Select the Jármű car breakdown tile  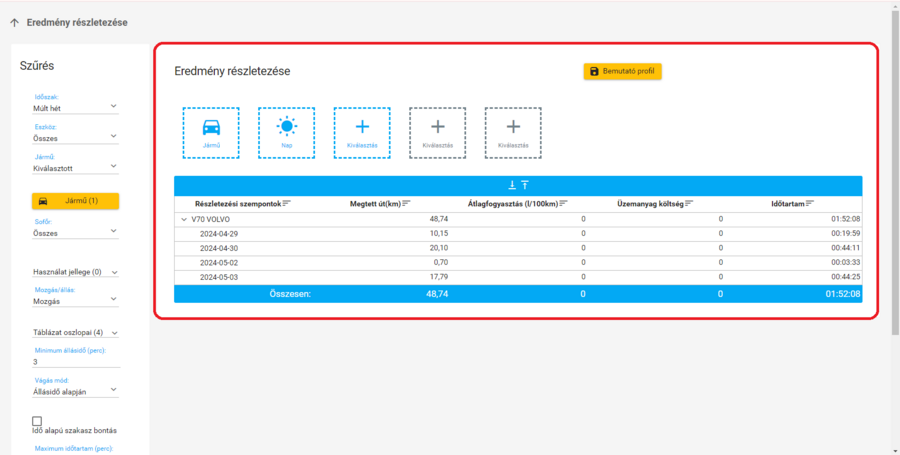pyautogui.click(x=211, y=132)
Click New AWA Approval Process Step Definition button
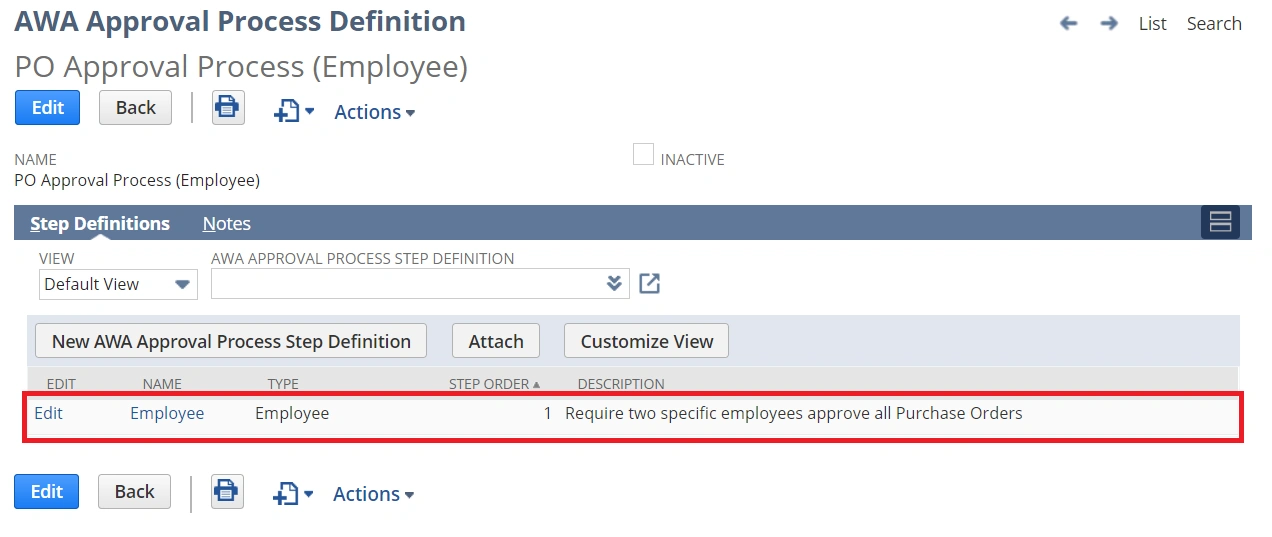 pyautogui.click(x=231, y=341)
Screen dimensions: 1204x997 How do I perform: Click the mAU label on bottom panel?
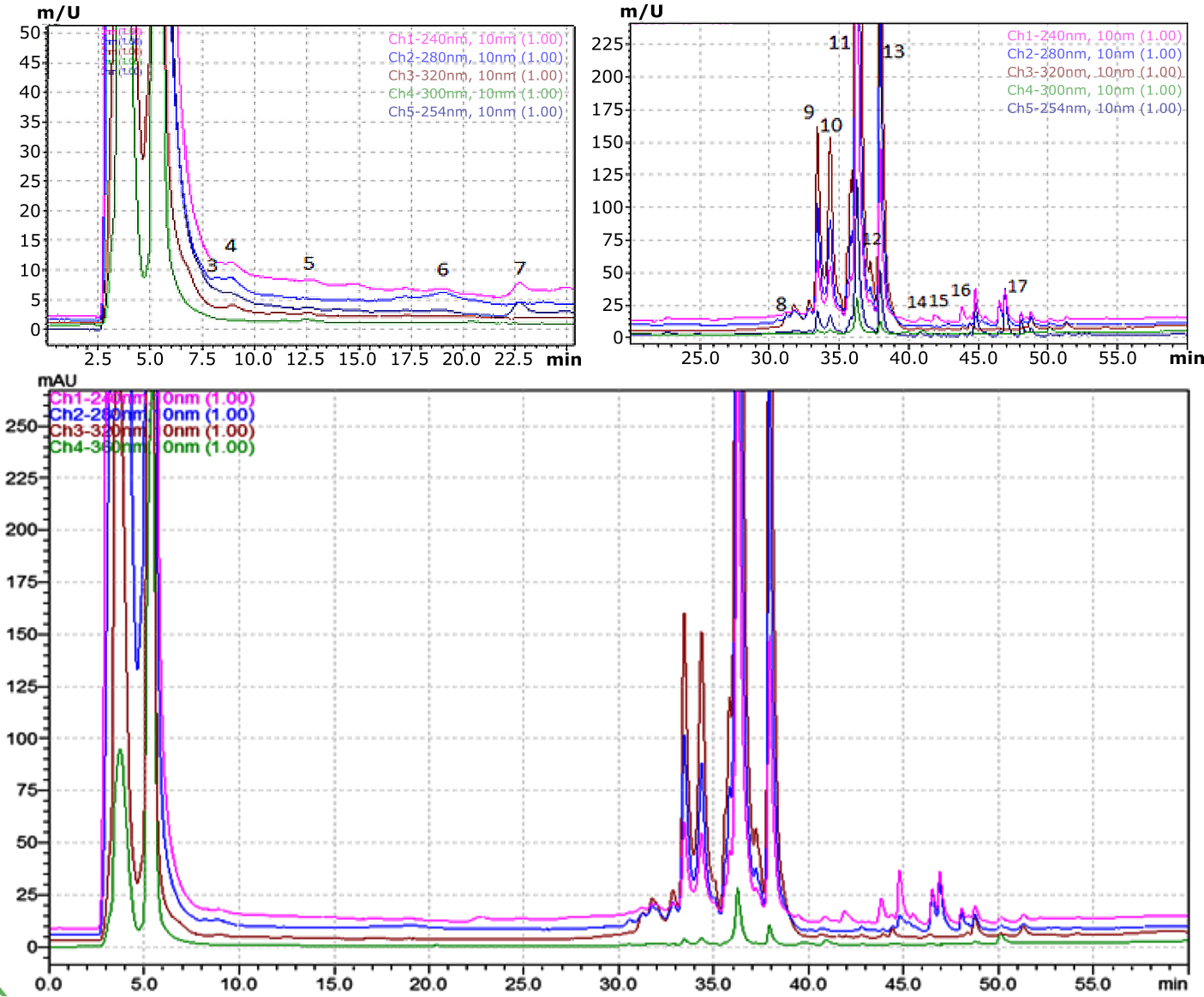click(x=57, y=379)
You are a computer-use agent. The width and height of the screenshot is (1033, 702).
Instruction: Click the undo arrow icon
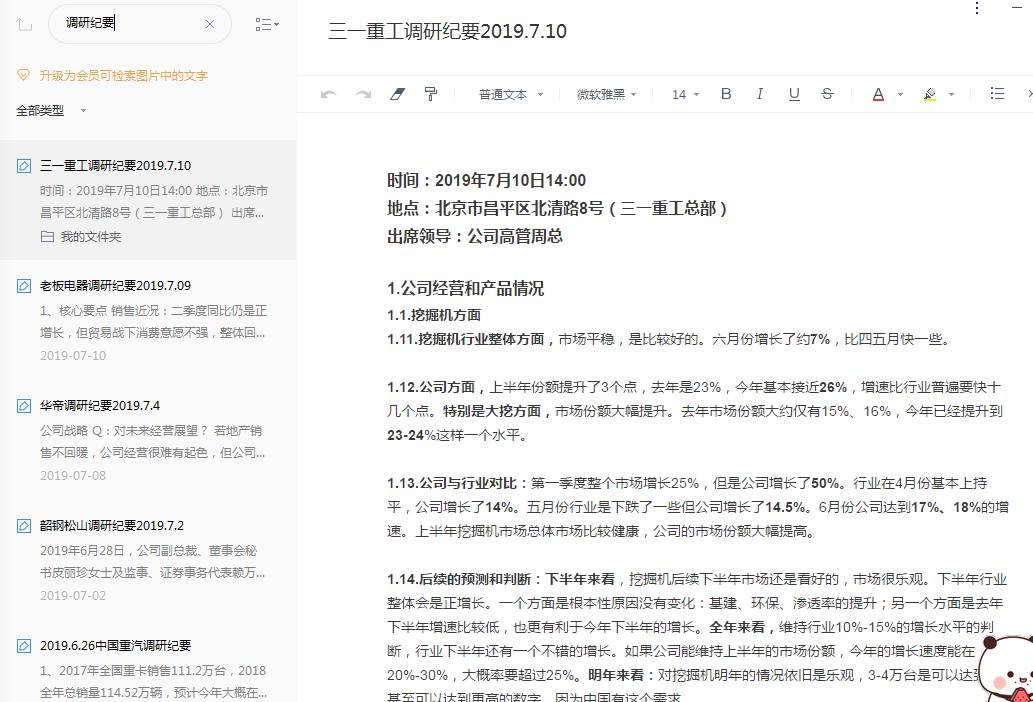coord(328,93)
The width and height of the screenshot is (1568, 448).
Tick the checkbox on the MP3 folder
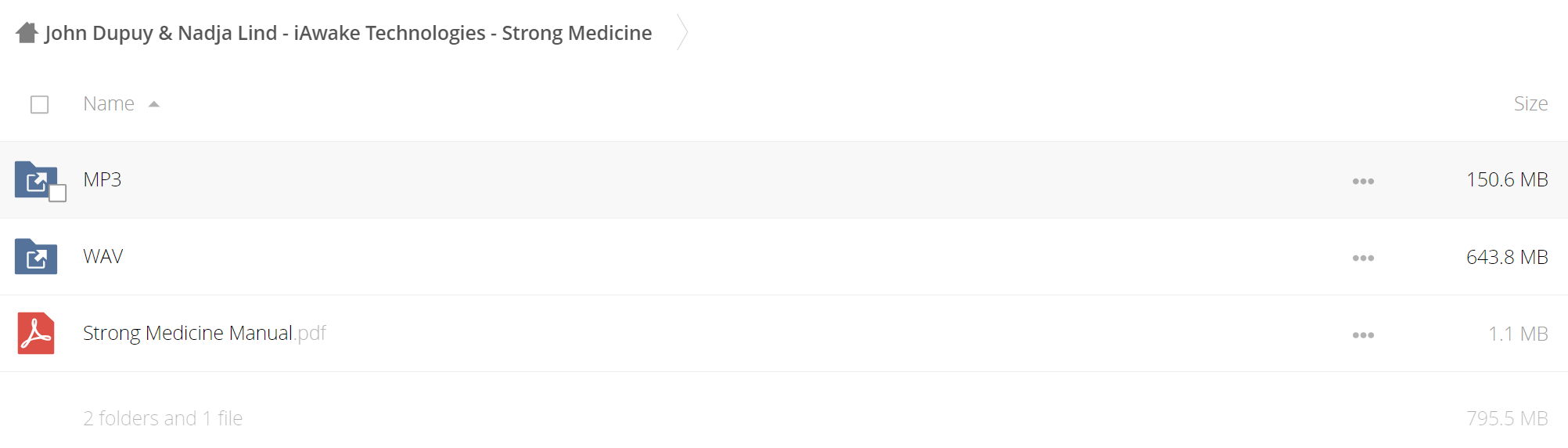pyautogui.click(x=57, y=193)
════════════════
» **Work order**
If a line in the records contains "screenshot", report it.

» **Answer to the problem**
You are a computer-use agent. The width and height of the screenshot is (1033, 702).
The width and height of the screenshot is (1568, 448).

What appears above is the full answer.